### Data

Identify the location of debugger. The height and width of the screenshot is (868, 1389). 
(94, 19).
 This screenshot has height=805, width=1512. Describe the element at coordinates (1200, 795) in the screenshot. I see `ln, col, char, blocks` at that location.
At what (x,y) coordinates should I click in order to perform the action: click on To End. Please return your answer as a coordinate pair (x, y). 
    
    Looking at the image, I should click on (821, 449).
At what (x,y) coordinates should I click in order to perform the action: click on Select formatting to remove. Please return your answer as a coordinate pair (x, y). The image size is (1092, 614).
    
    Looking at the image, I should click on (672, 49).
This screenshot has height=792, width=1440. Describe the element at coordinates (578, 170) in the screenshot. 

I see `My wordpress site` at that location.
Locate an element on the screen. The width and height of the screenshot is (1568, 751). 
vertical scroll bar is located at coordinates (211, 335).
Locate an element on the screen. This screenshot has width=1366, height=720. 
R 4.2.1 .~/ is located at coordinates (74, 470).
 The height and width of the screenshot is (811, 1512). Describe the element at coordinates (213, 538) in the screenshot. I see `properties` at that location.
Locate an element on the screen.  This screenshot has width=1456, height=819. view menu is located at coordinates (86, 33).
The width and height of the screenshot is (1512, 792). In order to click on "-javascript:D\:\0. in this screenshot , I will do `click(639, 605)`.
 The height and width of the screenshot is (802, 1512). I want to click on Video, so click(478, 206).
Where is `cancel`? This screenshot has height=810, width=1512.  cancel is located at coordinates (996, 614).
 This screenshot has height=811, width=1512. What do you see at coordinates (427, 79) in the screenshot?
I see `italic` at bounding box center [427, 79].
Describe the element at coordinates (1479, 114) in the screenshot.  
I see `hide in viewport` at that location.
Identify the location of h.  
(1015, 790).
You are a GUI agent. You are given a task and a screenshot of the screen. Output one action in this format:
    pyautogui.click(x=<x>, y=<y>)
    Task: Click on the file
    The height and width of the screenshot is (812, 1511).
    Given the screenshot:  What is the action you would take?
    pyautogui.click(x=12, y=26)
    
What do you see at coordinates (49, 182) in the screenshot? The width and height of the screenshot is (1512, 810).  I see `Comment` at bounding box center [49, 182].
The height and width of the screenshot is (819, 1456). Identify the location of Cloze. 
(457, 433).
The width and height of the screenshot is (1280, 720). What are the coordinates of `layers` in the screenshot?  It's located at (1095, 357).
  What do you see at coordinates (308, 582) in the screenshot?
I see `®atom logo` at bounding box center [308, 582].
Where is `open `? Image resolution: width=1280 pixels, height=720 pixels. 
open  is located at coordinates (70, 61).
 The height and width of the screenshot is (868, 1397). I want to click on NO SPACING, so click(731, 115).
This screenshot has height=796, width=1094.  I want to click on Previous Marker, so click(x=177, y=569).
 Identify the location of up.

######

Work to be completed »
Copy the data from the line containing "The width and height of the screenshot is (1280, 720)." through the end, substituting "channels" for "layers" and leaving everything else as it is.

Exercise response »
The width and height of the screenshot is (1280, 720). What are the coordinates of `channels` in the screenshot?  It's located at (1095, 357).
  What do you see at coordinates (308, 582) in the screenshot?
I see `®atom logo` at bounding box center [308, 582].
Where is `open `? Image resolution: width=1280 pixels, height=720 pixels. 
open  is located at coordinates (70, 61).
 The height and width of the screenshot is (868, 1397). I want to click on NO SPACING, so click(731, 115).
This screenshot has height=796, width=1094.  I want to click on Previous Marker, so click(x=177, y=569).
 Identify the location of up.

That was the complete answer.